The OOM killer **never** in the twelve years I've used Linux has triggered befor...

segfaultbuserr · on July 3, 2019

Pro-Tip: You can use Alt + SysRq + F to trigger the OOM-killer action immediately. It helps me avoiding pulling the plug of my desktops on multiple occasions over the years when I accidentally start RAM-eating programs. Just make sure SysRq is enabled in sysctl.

emmelaich · on July 3, 2019

When the machine is busy -- and even when it's not, it's very uncertain thing to try sys-rq combinations.

segfaultbuserr · on July 3, 2019

Yes, it's risky. But when the machine is swapping to death and pulling the plug is the only option, SysRq is a better alternative.

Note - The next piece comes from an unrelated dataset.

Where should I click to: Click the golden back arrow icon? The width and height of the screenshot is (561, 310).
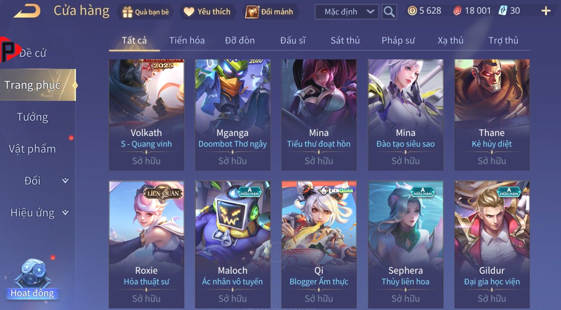[27, 11]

colechristensen · on July 3, 2019

In ops, I've seen this happen very many times. A linux server running happy and free because the kernel OOM killer murdered the reason that server existed, leaving alone some side process with a memory leak (usually some external service agent or maintenance service run amok). I learned well how to fix that over the years.

(spoiler alert: it was much more often about becoming ornery when devs insisted that their JVM app could have a 12 GB heap on a machine with 12 GB of memory)

mshook · on July 3, 2019

That's pretty much why we use vm.panic_on_oom = 1 as you have no idea about what's going to be killed...

colechristensen · on July 3, 2019

I am in the camp of having systemd or your service manager of choice restart any killed service or service failing health check and emitting an ERROR or higher log message.

I want my systems to heal themselves. More often than not these memory problems end up being slow leaks which can be effectively permanently resolved with periodic restarts, and the engineering time to fix them is appropriately not prioritized.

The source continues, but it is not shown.